La Cabane au milieu de rien
Angélique Villenueve – Anne-Lise Boutin
Sarbacane 2023

Ce qui nous lie…

Par Michel Driol

La Viok arrive dans une cabane isolée, la nettoie, et se met à écrire des histoires. Elle découvre alors que cette cabane est peuplée par de très nombreux enfants de taille minuscule, aussi bruyants que chahuteurs. La Viok tente de leur lire une de ses histoires, mais peine perdue. Seule une petite fille écoute, et veut montrer son univers à la Viok Mais cela ne l’intéresse pas, et elle chasse tous les enfants. Seule la petite fille revient écouter les histoires, de l’autre côté de la fenêtre, et découvre que ces histoires l’ont fait grandir. Elle trouve alors la Viok allongée par terre, demande l’aide de tous les autres enfants pour la relever. Après le partage de nourriture, la petite fille entreprend de raconter une histoire à la Viok, sur laquelle se sont assis tous les autres enfants.

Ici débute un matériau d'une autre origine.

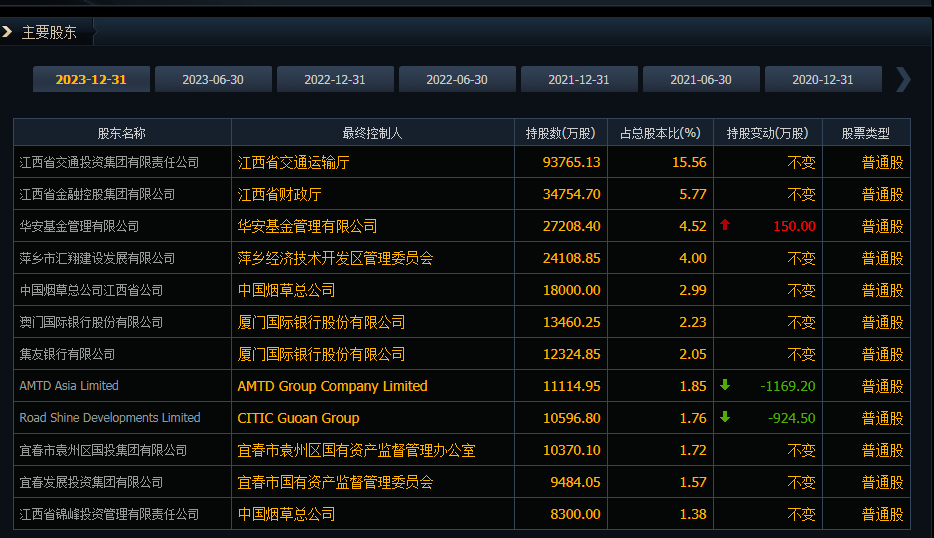Expand more dates with right chevron arrow
Image resolution: width=934 pixels, height=538 pixels.
[903, 79]
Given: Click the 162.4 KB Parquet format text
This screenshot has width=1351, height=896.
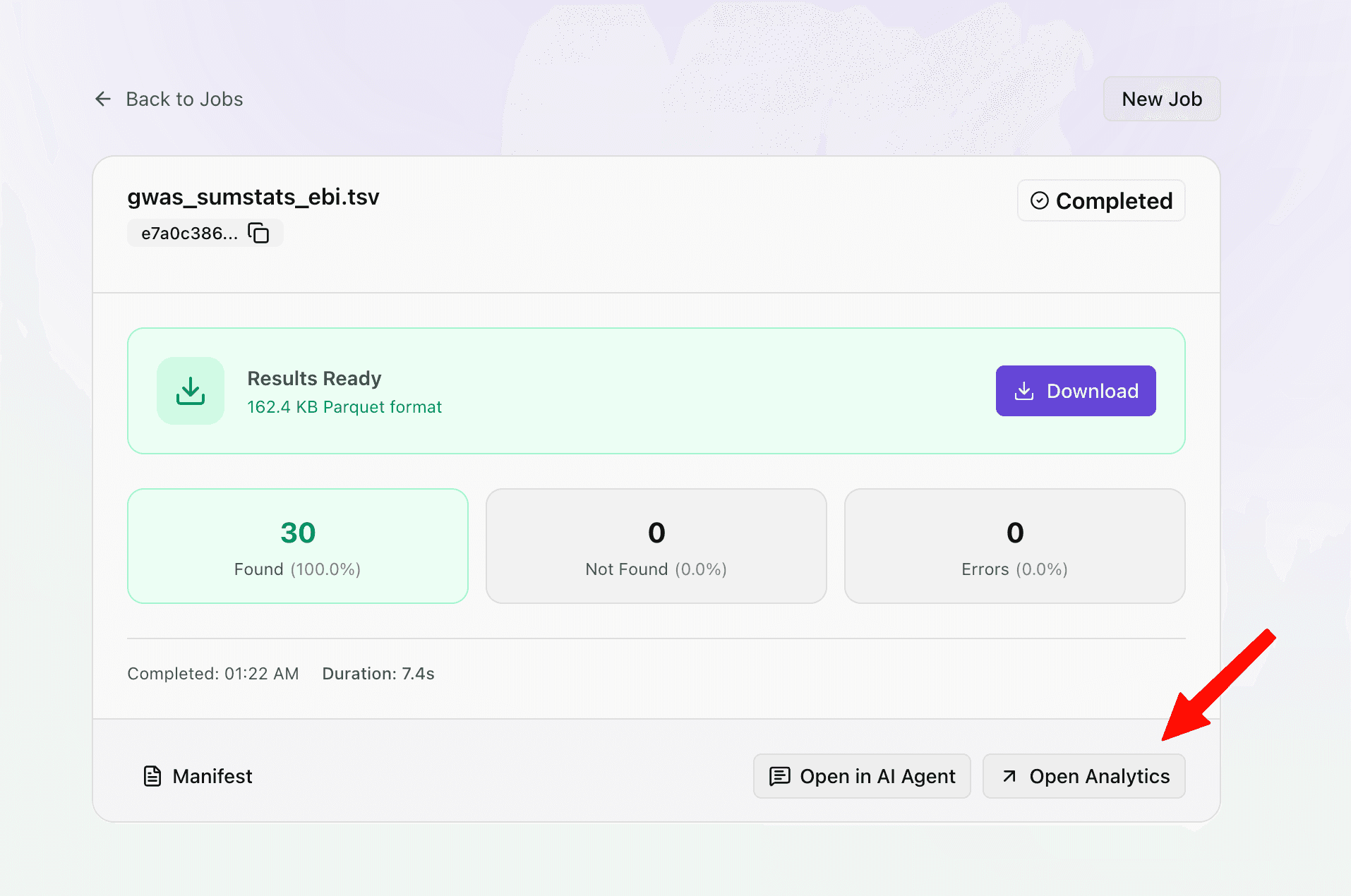Looking at the screenshot, I should point(344,407).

Voilà un album qui aborde, avec une langue assez familière et marquée de traces d’oralité, avec des illustrations pleines de vie, des problématiques complexes.  C’est d’abord la question du lien intergénérationnel, entre ce personnage que l’image ne montre pas si vieille que cela mais que le texte appelle la Viok et des enfants qui sont restés minuscules, et qui vivent dans une espèce d’autarcie heureuse. Comment créer ce lien ? La première tentative de la Viok est un échec, faute d’avoir pris en compte la réalité des enfants et de vouloir leur imposer, à tous, le même traitement. Mais ce sont les enfants qui sauvent la Viok, en unissant leurs forces. La chute de l’album montre le renversement qu’opèrent les enfants, en inversant les rôles. C’est ensuite la question du pouvoir des histoires et des mots, traités avec la métaphore puissante des histoires dont l’écoute fait grandir, au sens propre. La Viok est autrice, illustrant le stéréotype de l’écrivain qui s’isole et recherche la tranquillité pour écrire loin de tous. Pour autant, ses récits qui abordent des thèmes conventionnels (la lune, les étoiles, les batailles et les amoureux : on se croirait dans les romans qu’apporte la vieille fille au couvent où est scolarisée Emma dans Emma Bovary) ont le pouvoir de faire sortir les enfants de leur état initial pour leur faire découvrir autre chose. Rappelons l’étymologie d’enfant : infans, celui qui ne parle pas, celui qui n’a pas accès au langage du récit, dit cet album. En prenant le pouvoir des mots, la fillette permet d’instaurer un ordre nouveau en réécrivant l’histoire. En effet, le récit de la fillette à la dernière page reprend le texte même de la première page, sauf que le mot « cabane » est remplacé par le mot « enfants », la vie bruyante et agitée prenant la place du décor isolé. C’est enfin la question du lien intertextuel entre cet album et la littérature populaire, en particulier celle des contes. On retrouve des personnages minuscules, enfants, lutins, Petit Poucet, incarnations du désordre et de la vie, et une vielle femme peu accorte, figure de la sorcière ou du géant, incarnation de l’ordre. On retrouve le rôle du récit, comme dans les Contes des mille et une nuit, l’enjeu étant toujours celui du vivre ensemble autour des récits qui unissent, fascinent, captivent.

Un album vivant qui reprend certains aspects du conte (la cabane isolée, la vieille femme, les enfants) pour dire la nécessité du récit, pour dire aussi, dans sa construction circulaire, que rien n’est écrit d’avance, que tout peut être réécrit.